Newsday.jpgOK, he didn’t say exactly that, but it certainly was the driving sentiment behind longtime Newsday contributor Saul Friedman‘s decision to quit after 13 years of banging out a weekly column on aging for the Long Island daily.

The New York Times reports:

Mr. Friedman, who had written a column for Newsday since 1996, quit last week over the paper’s decision to require some readers to pay for access to its Web site.

Customers of Cablevision, the cable and Internet provider that owns Newsday, and people who subscribe to Newsday in print will still be able to browse Newsday.com unfettered.
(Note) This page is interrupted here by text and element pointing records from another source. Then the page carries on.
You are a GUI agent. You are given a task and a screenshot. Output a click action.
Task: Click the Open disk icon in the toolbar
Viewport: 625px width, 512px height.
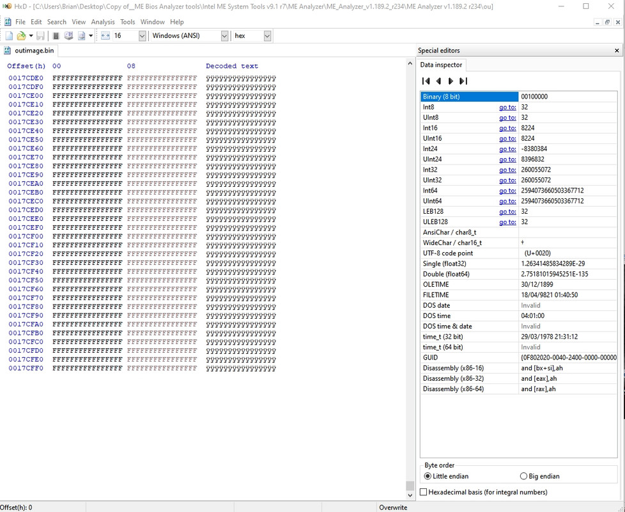pyautogui.click(x=68, y=36)
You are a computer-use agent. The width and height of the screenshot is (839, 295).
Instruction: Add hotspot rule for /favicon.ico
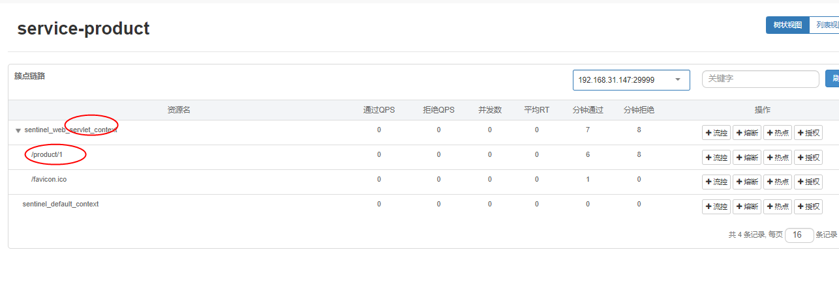click(778, 182)
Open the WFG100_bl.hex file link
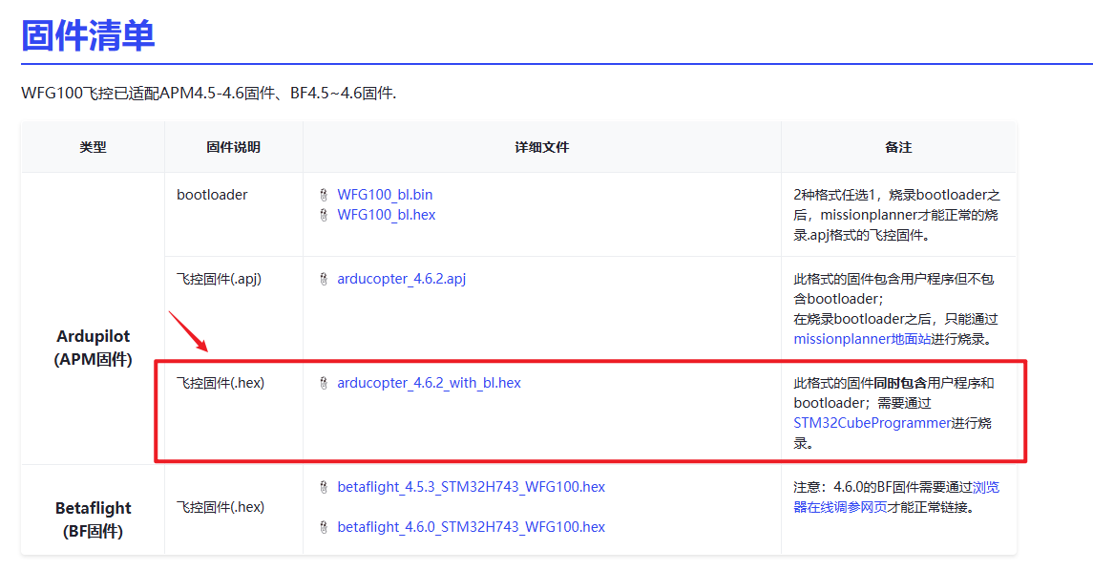This screenshot has width=1093, height=571. point(386,215)
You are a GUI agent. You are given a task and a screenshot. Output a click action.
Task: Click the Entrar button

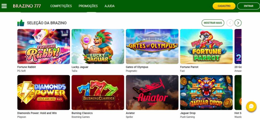coord(249,6)
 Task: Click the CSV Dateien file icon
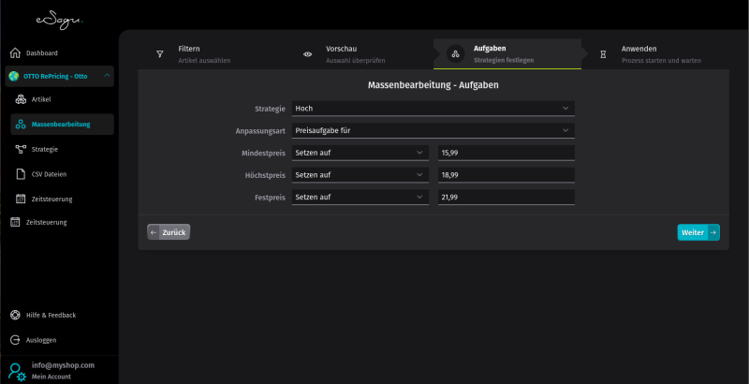[x=22, y=173]
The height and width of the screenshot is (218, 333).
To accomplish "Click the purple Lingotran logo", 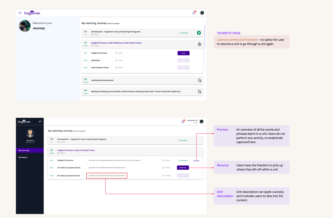I will tap(32, 13).
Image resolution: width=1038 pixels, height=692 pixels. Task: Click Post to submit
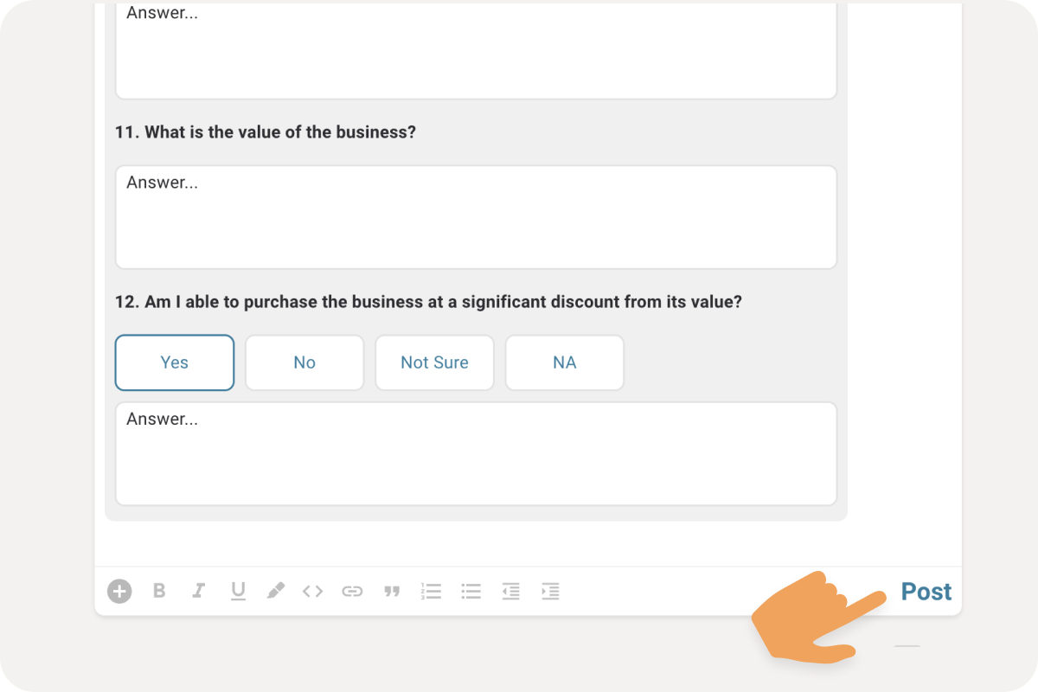(926, 592)
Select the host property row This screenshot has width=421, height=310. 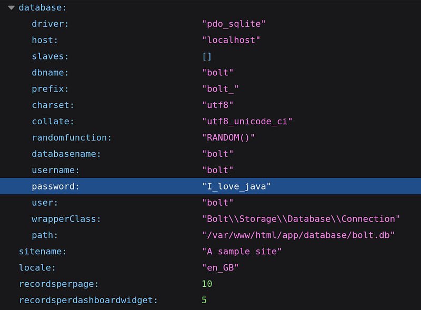point(45,41)
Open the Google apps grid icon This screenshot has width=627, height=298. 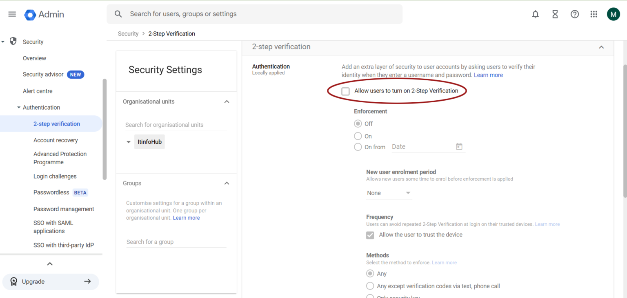pyautogui.click(x=594, y=14)
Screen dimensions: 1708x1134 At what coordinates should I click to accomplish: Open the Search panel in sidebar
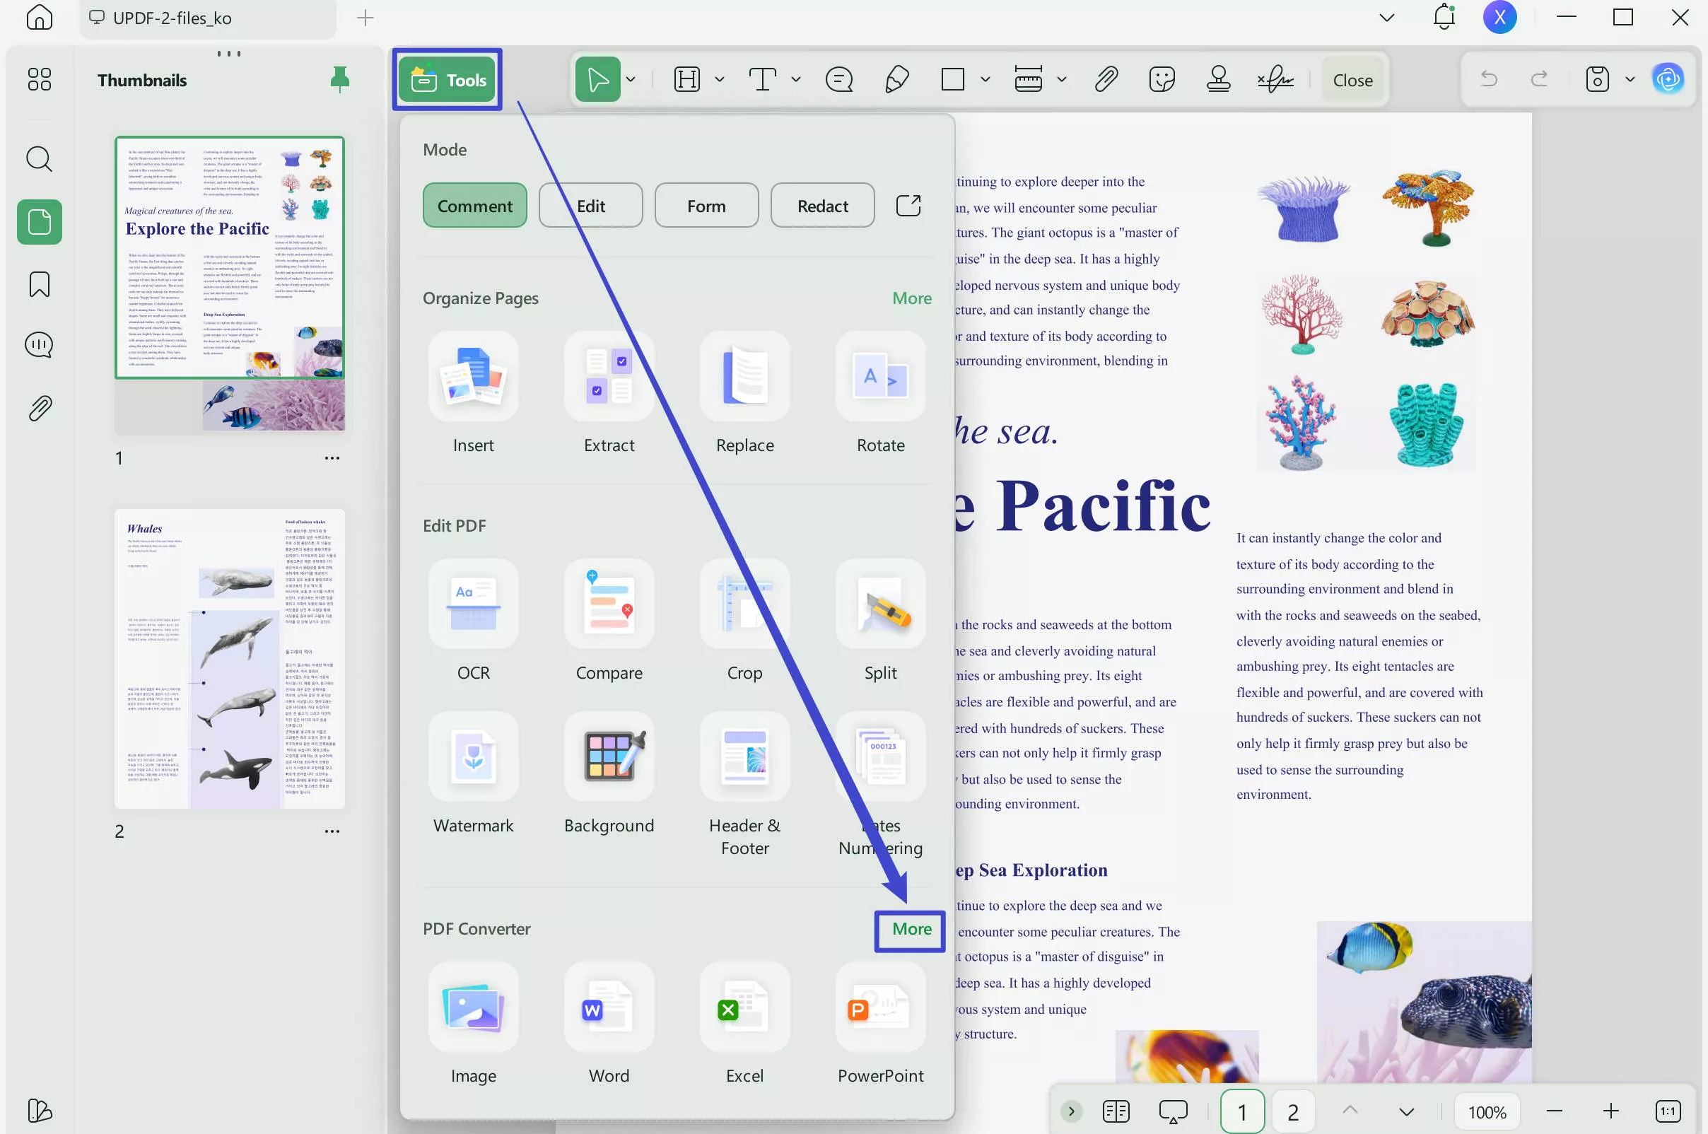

But Newsday recently announced that everyone else will have to pay $5 a week to see much of the site, making it one of the few newspapers in the country to take such a plunge.

Friedman, 80, has been writing for newspapers for more than a half-century. He previously served as a staff writer in Newsday‘s Washington bureau before taking on the Gray Matters column as a freelancer.

More details from Friedman, via Jim Romenesko’s blog at Poynter Online:

The new owners of Newsday, Cablevision, have shut off access to its web site, even to me. It is available only to Newsday subscribers or to subscribers to Cablevision’s ISP. Thus I cannot send my columns to people who don’t subscribe to Newsday.

So a guy who has a long and illustrious career in print journalism — a 1963 Nieman fellow and, even better, a charter member of Richard Nixon’s enemies list — can’t get access to his own column online without paying for it? That’s so lame.

Friedman will continue to write about aging issues at Times Go By, a blog created by longtime journalist Ronni Bennett.

Here’s a link to Newsday‘s paid-subscription policy, which would cost $260 a year to non-print and cable subscribers. I love how they present it:

The new newsday.com

Now available at no charge to Newsday and
Optimum Online® subscribers

And previously available to everybody at no charge! They seem to have left that part out.